Na het lezen van de scriptie kan de lezer leren wat de ondernemingen doen voor de

maatschappij en of een initiatief zoals het Kyoto verdrag om de klimaatveranderingen tegen te gaan invloed heeft op verslaggeving van deze ondernemingen. Hierbij worden ondernemingen uit Nederland met ondernemingen uit de Verenigde Staten vergeleken. De lezer kan leren wat het verschil in de MVO verslaggeving tussen deze twee landen is en of het tekenen van het Kyoto verdrag door Nederland invloed heeft op de MVO verslaggeving. Uit de analyse kan worden achterhaald of ondernemingen op initiatieven om de maatschappij te verbeteren reageren of dat zij dat op eigen initiatief doen.

(6)

De toegevoegde waarde van het onderzoek is een vergelijking van MVO verslaggeving en hierbij in het bijzonder het “planet” aspect, tussen ondernemingen uit twee verschillende landen. Hierbij zal worden bekeken of het tekenen van het Kyoto verdrag door het ene land invloed heeft op de MVO verslaggeving ten opzichte van het andere land. Hierdoor ben ik van mening dat het onderzoek en hiermee de scriptie een belangrijke bijdrage zal leveren aan de maatschappij om een inzicht te krijgen op de invloed van maatschappelijke acties.

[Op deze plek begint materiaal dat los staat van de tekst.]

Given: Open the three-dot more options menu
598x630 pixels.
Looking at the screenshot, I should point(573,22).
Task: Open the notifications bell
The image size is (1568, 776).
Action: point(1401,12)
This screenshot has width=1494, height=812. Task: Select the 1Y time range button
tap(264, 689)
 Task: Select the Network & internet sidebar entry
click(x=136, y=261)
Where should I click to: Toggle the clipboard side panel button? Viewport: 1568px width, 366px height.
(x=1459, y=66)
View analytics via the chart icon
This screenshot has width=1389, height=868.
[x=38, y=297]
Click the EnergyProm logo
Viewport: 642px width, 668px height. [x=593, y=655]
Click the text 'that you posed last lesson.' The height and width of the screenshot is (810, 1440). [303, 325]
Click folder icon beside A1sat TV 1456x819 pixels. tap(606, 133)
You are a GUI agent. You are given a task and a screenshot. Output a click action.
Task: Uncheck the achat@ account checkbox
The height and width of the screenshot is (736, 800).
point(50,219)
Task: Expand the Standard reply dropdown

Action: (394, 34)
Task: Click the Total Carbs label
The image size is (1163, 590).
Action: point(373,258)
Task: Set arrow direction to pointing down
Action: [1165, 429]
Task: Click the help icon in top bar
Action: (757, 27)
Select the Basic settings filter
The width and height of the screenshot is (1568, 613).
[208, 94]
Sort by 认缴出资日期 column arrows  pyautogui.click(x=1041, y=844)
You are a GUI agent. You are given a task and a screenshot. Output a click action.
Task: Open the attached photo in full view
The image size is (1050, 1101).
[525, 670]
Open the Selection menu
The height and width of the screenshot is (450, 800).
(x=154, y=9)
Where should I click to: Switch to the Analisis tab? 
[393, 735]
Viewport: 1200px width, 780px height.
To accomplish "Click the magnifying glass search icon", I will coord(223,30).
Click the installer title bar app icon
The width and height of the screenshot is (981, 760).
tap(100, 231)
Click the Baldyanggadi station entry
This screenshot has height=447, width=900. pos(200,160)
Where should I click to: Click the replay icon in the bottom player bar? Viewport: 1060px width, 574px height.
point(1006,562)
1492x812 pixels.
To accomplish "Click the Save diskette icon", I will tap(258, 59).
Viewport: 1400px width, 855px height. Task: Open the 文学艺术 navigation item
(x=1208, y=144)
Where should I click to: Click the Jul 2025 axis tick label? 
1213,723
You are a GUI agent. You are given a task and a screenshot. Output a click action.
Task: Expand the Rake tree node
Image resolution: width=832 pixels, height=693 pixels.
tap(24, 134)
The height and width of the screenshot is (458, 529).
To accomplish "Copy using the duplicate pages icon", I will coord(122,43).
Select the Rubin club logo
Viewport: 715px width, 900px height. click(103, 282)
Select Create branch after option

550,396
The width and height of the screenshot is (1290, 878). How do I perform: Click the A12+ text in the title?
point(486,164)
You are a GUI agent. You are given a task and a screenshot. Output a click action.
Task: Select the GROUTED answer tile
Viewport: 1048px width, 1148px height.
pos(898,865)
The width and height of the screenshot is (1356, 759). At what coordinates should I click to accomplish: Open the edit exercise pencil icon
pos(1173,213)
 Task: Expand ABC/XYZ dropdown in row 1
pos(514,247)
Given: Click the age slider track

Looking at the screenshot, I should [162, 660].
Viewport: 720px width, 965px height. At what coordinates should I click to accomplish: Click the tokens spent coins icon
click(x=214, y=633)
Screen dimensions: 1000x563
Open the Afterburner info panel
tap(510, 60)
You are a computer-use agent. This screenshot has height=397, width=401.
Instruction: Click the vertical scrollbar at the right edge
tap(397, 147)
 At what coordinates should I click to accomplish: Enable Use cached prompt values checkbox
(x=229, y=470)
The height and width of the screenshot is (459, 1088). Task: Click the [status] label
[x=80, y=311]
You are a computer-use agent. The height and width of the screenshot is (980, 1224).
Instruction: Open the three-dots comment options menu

1.3 Structuur van de scriptie:

Na de probleemstelling en de motivering van de wetenschappelijke bijdrage, zal het

onderzoek van start gaan. Het onderzoek zal beginnen met een literatuuronderzoek over het onderwerp van het onderzoek. Volgend op het literatuuronderzoek zal de methodiek van het onderzoek worden beschreven. Tot slot zal het onderzoek worden afgerond met het resultaat en de conclusie. De inhoud en structuur van de scriptie is als volgt:

• Hoofdstuk 1: Inleiding

• Hoofdstuk 2: Literatuuronderzoek

• Hoofdstuk 3: Opzet en aanpak

• Hoofdstuk 4: Resultaat

• Hoofdstuk 5: Conclusie

In de bijlage van de scriptie zal een lijst komen met bronvermeldingen en de verschillende tabellen en grafieken die zijn gebruikt voor de uitwerking van het onderzoek.

(7)

Hoofdstuk 2: Literatuuronderzoek

2.1 Inleiding:

In het literatuuronderzoek zal een definitie worden gegeven van de verschillende relevante begrippen die van belang zijn in dit onderzoek en de daarbij behorende theorieën. MVO (Maatschappelijk verantwoord ondernemen) en het Kyoto verdrag zijn twee belangrijke onderwerpen die de laatste jaren in de belangstelling staan van de overheden en de grote ondernemingen. De twee termen zijn tegelijkertijd de twee hoofdonderwerpen van deze scriptie. Het zijn twee onderwerpen die indirect in relatie zijn met elkaar. Immers het MVO is gelanceerd om de betrokkenheid / aandacht van ondernemingen aan het milieu en de mens weer te geven. Het Kyoto verdrag is gelanceerd om initiatief te nemen tegen het

onverantwoord handelen van de mens middels een protocol die door de meeste welvarende landen wordt gesteund. Hierdoor zijn er vele onderzoeken verricht, artikelen geschreven en theorieën ontwikkeld over deze twee onderwerpen.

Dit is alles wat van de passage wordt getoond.